By asking these questions, one can identify concrete and solvable problems, brainstorm solutions, and put them into action. For instance, where to get the money to pay the bills is a concrete problem. Possible solutions include getting an additional job and scrimping. If the problem is imaginary, then one has to accept uncertainty or doubt. Instead of focusing on an uncertain future, one can focus on the present and let go of the worries.
Practice relaxation techniques
A good way of how to stop anxiety is to practice relaxation techniques. Different relaxation techniques work for different people.
Deep breathing: Deep breathing is done by breathing deeply from the abdomen instead of the chest. This can be performed by assuming a comfortable position. The back should be straight instead of slouching. One hand should be placed on the stomach. This should rise when inhaling and move in when exhaling. The other hand should be placed on the chest. This should move very little when inhaling or exhaling. Inhaling should be done by breathing in through the nose while exhaling should be done by breathing out through the mouth.
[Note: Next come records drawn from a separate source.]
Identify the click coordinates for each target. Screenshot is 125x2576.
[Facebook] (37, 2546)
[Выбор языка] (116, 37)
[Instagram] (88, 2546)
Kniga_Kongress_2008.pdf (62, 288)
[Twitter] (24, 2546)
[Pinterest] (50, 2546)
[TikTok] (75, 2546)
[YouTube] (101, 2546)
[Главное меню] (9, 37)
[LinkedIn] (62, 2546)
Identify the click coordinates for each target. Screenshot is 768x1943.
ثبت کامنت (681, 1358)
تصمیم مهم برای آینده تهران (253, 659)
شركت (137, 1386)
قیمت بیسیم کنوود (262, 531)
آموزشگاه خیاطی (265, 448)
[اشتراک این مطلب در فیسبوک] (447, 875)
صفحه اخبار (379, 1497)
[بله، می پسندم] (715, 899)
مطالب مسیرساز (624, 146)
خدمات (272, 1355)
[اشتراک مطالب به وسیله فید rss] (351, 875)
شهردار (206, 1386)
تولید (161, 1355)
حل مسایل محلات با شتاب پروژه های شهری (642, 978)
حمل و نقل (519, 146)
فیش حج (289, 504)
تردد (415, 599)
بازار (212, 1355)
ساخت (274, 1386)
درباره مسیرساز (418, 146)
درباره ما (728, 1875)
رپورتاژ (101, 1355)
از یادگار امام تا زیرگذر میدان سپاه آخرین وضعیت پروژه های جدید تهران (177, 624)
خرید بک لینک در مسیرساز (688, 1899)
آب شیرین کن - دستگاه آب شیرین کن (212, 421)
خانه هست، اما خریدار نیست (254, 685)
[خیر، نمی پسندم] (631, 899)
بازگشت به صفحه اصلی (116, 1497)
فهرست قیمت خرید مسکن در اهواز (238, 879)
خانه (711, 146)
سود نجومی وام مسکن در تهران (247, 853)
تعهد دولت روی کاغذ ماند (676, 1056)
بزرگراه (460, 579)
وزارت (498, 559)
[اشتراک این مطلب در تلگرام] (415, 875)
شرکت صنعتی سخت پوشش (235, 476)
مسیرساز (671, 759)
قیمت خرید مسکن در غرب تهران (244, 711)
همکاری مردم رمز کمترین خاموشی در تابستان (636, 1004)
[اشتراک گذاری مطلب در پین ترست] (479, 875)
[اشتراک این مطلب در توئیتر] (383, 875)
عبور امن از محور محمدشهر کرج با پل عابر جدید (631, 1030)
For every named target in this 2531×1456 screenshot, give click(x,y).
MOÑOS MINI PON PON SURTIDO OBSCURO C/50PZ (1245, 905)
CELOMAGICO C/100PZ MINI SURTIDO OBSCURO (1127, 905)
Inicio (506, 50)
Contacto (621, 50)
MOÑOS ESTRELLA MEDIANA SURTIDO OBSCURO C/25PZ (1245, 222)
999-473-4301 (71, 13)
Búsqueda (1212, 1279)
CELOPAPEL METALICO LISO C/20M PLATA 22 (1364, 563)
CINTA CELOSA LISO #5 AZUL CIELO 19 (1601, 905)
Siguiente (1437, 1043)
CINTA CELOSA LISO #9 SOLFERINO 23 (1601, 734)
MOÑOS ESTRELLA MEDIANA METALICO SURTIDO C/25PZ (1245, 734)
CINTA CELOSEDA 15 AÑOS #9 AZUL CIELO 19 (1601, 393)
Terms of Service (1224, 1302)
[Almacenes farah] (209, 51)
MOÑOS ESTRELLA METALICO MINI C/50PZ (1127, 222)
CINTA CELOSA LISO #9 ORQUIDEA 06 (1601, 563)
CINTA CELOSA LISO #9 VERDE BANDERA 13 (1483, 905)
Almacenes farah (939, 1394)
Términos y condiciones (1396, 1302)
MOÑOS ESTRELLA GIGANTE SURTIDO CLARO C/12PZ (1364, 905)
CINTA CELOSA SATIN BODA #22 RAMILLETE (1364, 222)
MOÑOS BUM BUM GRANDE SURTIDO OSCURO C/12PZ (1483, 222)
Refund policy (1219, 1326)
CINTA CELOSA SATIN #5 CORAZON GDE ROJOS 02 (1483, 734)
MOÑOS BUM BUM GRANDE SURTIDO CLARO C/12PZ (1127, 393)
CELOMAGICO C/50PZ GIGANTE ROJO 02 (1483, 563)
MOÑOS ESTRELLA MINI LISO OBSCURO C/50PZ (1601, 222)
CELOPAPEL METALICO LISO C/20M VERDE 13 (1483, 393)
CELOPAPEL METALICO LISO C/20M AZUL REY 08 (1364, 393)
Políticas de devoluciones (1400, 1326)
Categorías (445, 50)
Meditation: This kind of exercise does not only alleviate anxiety but also reduces stress. For optimum results, meditation should be practiced comfortably somewhere quiet, with a focal point and no distractions. If possible, work in a secluded area where you can’t be interrupted. It is also best to sit in a cross-legged or lotus position. It is important not to sleep during this exercise. The closing of eyes is acceptable if the focal point is internal. An external focal point calls for an open-eyed meditation.
Tai Chi and Yoga: Positioning and deep breathing are involved in the meditation technique called yoga. Strength, balance, and stamina can also be improved by yoga. Another meditation technique, called tai chi, is based on martial arts. Breathing techniques and slow body movements are used to calm the mind and body.